3 The Problem With Statistics
Causal inference attempts to put science before statistics, or at least to make statistics work to give us useful scientific outputs. The reason we need something like causal inference is this: the reasons for carrying out a statistical analysis are not present in the data.
What do we mean by this statement?
As an example, consider a statistical question where you have two sets of numbers: {10, 11, 12} and {14, 15, 16}, and you ask: are the averages of these two sets different from each other?
As you will recall from your introductory statistics courses, we can always calculate the means and standard deviations of the two sets of numbers, and perform a t-test to calculate a proability that we should reject a null hypothesis of the means being equal. So we can answer the question: “Are the means of these two sets of values statistically different from each other?”.

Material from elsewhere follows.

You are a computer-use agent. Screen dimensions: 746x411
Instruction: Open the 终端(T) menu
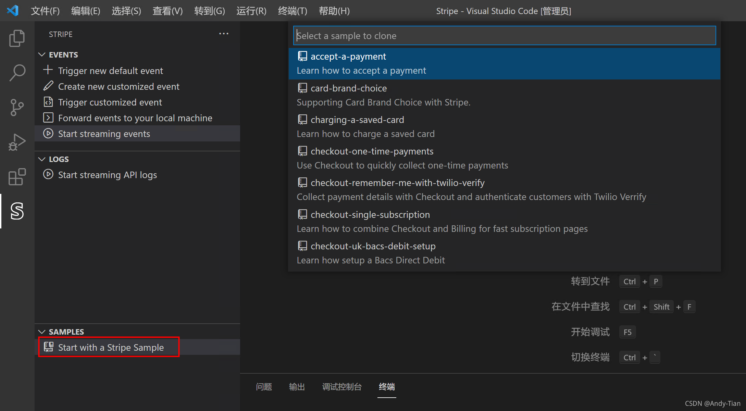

But we’re usually not asking that question in isolation. In an experiment, those numbers represent something in the real world, and in which we’re interested. We want to know what is the scientific insight that is gained? Maybe it’s something like:
- the number of people who vote in an election before and after a bribe is offered
- the number of mice that survive a condition, after some drug intervention
- reaction times in an individual before and after drinking alcohol
The point is, we can’t tell what the numbers represent, or what any differences mean, from the data alone! We cannot look at the numbers alone and extract the causes of the data.
“No causes in, no causes out.” - Nancy Cartwright, Cartwright (2011)
Statistical models are only devices that process data to provide estimates. To understand what the data are telling us, and for statistical analysis to give us scientific insight, we need additional information: scientific (causal) models.